-- WORK TO COMPLETE --
Look through the entries for the string "below" and copy every line where it shows up.

-- RECORDS FOR THIS EXERCISE --

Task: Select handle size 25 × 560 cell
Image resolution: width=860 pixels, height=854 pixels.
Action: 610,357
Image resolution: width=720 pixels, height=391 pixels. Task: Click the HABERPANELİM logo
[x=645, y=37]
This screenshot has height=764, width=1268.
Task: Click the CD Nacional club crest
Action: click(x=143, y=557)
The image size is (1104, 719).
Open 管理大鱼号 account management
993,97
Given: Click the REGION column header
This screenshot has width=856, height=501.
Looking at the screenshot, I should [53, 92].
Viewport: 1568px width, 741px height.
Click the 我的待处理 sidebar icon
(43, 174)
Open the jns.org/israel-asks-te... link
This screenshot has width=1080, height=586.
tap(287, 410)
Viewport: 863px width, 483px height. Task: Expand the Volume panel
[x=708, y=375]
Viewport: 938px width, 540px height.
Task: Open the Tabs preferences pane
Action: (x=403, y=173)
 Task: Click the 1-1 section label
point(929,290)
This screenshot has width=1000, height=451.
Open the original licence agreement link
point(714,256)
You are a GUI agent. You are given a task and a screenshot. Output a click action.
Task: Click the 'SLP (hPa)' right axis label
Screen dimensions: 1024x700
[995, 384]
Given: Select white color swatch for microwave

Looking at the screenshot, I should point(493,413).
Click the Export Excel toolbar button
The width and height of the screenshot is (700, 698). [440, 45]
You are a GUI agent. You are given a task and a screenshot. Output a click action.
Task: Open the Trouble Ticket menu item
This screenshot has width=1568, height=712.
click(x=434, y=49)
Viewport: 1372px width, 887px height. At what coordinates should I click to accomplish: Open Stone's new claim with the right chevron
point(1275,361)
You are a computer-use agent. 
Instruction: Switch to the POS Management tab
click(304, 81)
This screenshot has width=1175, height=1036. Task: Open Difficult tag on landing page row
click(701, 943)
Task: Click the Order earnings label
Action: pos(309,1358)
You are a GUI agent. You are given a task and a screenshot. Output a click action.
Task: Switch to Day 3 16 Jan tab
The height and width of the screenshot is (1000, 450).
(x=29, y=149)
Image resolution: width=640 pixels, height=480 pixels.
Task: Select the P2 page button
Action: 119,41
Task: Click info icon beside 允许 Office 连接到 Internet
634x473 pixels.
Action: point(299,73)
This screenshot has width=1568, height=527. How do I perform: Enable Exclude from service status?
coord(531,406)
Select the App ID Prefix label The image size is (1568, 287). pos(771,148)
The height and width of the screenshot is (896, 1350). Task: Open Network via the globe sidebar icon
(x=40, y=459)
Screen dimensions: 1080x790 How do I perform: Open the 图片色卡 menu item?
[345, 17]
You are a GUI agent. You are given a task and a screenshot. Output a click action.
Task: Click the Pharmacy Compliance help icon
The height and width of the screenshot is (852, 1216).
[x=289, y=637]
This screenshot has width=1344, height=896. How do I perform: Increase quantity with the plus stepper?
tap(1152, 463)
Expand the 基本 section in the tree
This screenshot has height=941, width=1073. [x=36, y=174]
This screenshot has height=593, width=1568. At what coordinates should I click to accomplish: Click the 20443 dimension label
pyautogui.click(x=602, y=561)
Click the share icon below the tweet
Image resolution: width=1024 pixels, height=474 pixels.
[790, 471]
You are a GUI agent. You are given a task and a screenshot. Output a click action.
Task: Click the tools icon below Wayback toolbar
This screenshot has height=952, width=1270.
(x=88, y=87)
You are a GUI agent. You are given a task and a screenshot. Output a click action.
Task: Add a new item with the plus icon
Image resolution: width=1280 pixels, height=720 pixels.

-- WRITTEN SOLUTION --
Click the share icon below the tweet
Task: Click the tools icon below Wayback toolbar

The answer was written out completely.